··· INPUT RECORDS ···

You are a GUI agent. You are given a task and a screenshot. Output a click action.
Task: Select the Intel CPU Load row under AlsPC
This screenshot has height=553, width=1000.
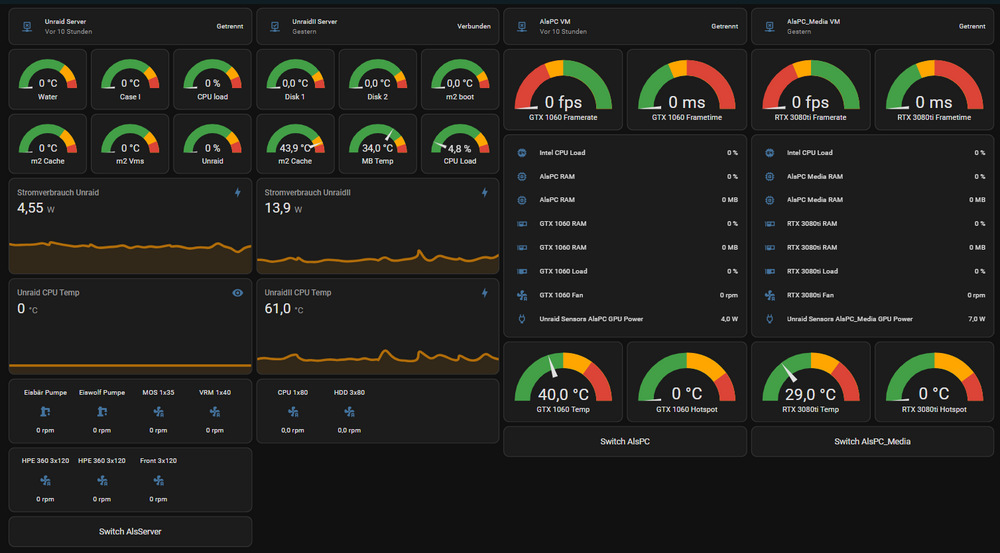click(x=625, y=153)
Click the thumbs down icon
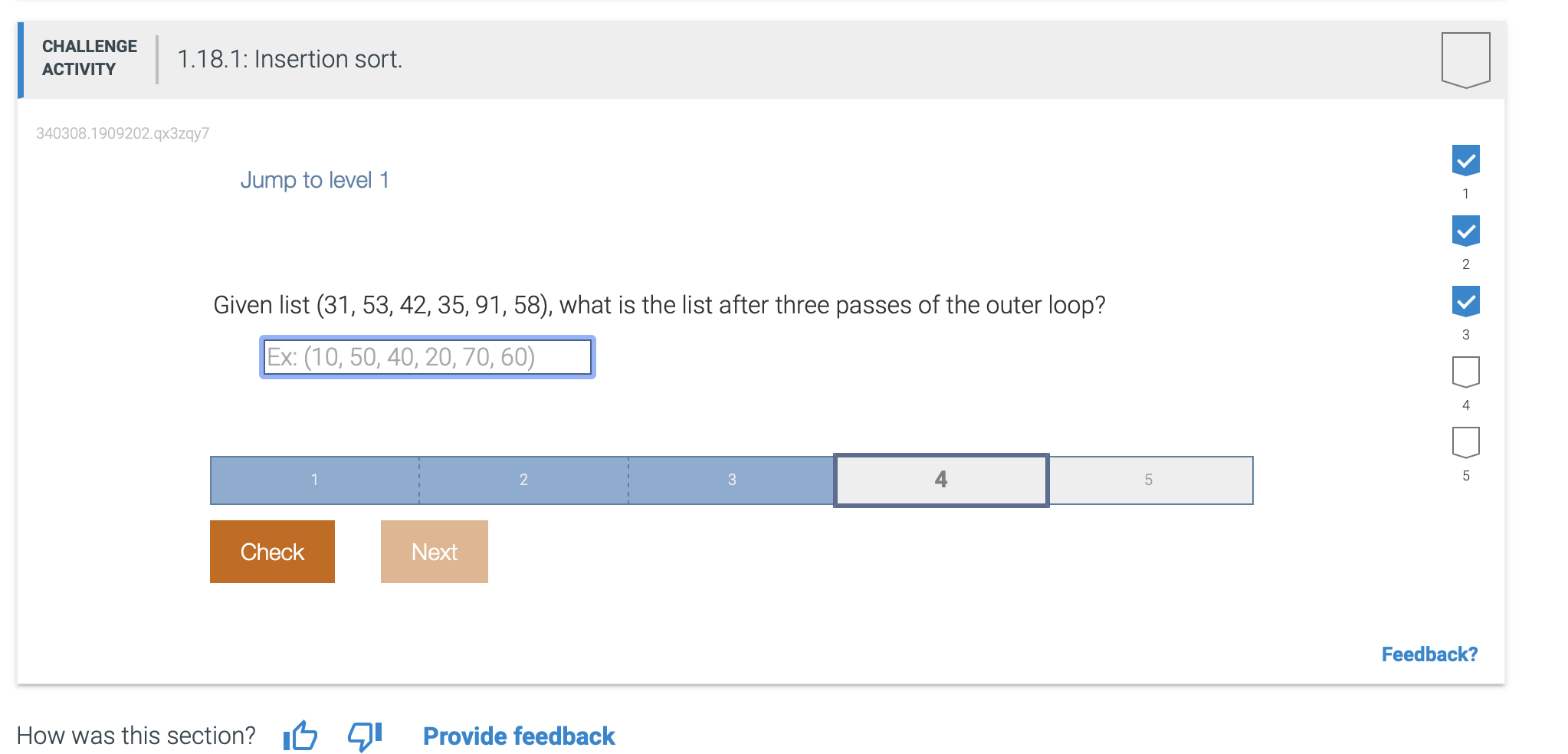1568x754 pixels. [x=363, y=736]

···

### SHORT TASK
Update the lines above by changing "thumbs down icon" to "thumbs up icon" and keeping everything else the same. Leave the pictures out of your answer.

### RESPONSE
You are a GUI agent. You are given a task and a screenshot. Output a click action.
Task: Select the Intel CPU Load row under AlsPC
This screenshot has height=553, width=1000.
click(x=625, y=153)
Click the thumbs up icon
1568x754 pixels. [x=363, y=736]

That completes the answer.